Satinover further insists that “Nash almost certainly did NOT have ‘paranoid schizophrenia’ as he remained productive until the end. He almost certainly had bipolar disorder, a condition that may yield transient psychotic episodes.”
That’s also of especial interest to me since my mother has battled with bipolar disorder since she was a young woman. “I know many brilliant scientists with this condition,” Satinover writes. “He may have been diagnosed with schizophrenia upon his initial admission to Maclean Hospital, but that would have been before Harrison and Pope, at Maclean, in 1984, later reviewed all the previous records and discovered that 50% of such “schizophrenia” diagnoses were in error and were actually manic-depression (bipolar).”
What about the evidence of psychotic episodes? “During his manic/psychotic episodes, Nash would become paranoid (this happens in mania) and would then begin spouting crazed LEFTWING fantasies,” Satinover writes. “When he was normal, he was politically conservative. The movie A Beautiful Mind deliberately reversed this because of its obvious implications.”

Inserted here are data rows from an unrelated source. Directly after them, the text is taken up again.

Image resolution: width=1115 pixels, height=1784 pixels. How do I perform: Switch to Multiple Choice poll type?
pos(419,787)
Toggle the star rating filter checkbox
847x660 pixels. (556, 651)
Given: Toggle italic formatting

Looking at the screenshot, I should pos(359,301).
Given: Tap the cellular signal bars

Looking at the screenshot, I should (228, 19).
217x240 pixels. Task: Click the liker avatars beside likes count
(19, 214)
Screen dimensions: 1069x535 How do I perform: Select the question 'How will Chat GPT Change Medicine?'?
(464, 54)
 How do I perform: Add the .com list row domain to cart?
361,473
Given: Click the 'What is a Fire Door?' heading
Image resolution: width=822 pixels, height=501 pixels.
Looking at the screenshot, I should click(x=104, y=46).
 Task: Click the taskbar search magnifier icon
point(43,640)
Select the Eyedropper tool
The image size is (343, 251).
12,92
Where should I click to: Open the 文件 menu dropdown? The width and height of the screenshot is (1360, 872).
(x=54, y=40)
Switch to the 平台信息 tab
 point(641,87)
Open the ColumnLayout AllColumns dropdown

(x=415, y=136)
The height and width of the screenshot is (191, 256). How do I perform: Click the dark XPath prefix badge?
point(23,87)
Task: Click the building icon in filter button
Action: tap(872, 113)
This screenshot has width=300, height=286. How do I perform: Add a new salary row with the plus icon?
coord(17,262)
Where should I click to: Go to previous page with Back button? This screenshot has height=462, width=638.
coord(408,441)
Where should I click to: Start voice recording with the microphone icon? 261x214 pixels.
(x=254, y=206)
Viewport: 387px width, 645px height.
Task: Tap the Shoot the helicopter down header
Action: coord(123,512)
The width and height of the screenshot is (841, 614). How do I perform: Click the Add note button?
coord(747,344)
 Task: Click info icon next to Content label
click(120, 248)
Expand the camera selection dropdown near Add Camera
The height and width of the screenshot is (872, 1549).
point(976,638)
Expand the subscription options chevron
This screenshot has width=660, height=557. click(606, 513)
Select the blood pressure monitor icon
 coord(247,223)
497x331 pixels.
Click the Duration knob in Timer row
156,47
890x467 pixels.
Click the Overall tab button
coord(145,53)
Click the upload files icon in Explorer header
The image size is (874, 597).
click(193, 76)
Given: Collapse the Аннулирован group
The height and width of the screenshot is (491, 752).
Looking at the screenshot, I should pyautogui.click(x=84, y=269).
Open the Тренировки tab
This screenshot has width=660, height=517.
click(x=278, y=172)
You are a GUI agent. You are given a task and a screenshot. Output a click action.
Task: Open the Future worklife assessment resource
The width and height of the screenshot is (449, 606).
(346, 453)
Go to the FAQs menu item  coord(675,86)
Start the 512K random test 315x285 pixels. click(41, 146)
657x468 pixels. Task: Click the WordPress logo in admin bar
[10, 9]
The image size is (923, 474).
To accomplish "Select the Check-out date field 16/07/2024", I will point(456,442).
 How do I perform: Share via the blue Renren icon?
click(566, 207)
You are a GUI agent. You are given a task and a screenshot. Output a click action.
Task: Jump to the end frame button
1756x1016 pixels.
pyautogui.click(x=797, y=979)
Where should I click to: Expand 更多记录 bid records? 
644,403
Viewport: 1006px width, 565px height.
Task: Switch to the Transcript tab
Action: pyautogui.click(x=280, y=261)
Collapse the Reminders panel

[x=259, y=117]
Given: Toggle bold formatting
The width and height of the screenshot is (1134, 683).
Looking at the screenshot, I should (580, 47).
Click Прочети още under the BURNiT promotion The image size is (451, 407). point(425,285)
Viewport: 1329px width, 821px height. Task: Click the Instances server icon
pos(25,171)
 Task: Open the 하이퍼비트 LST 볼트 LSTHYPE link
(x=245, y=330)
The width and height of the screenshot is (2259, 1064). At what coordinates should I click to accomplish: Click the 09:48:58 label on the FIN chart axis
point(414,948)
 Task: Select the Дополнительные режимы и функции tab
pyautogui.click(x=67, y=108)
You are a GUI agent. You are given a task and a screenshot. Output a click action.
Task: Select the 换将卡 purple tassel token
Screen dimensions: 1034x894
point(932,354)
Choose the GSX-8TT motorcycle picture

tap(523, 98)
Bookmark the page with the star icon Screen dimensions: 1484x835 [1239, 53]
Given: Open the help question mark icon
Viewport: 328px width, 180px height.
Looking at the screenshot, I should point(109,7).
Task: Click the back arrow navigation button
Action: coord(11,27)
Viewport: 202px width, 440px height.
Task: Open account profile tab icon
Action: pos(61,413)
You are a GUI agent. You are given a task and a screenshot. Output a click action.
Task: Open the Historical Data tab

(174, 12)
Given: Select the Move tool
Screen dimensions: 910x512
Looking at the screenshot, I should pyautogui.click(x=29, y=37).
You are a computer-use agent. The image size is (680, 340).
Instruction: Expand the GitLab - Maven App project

What are the implications Satinover is referring to? Undoubtedly that Nash’s work undercuts at least two of the left’s most cherished beliefs: the conviction that the nuclear arms race was pointless and wicked for the United States to pursue, and that big government manipulation of the economy in pursuit of enhanced consumption is the path to prosperity. The beautiful mind who died Saturday knew better.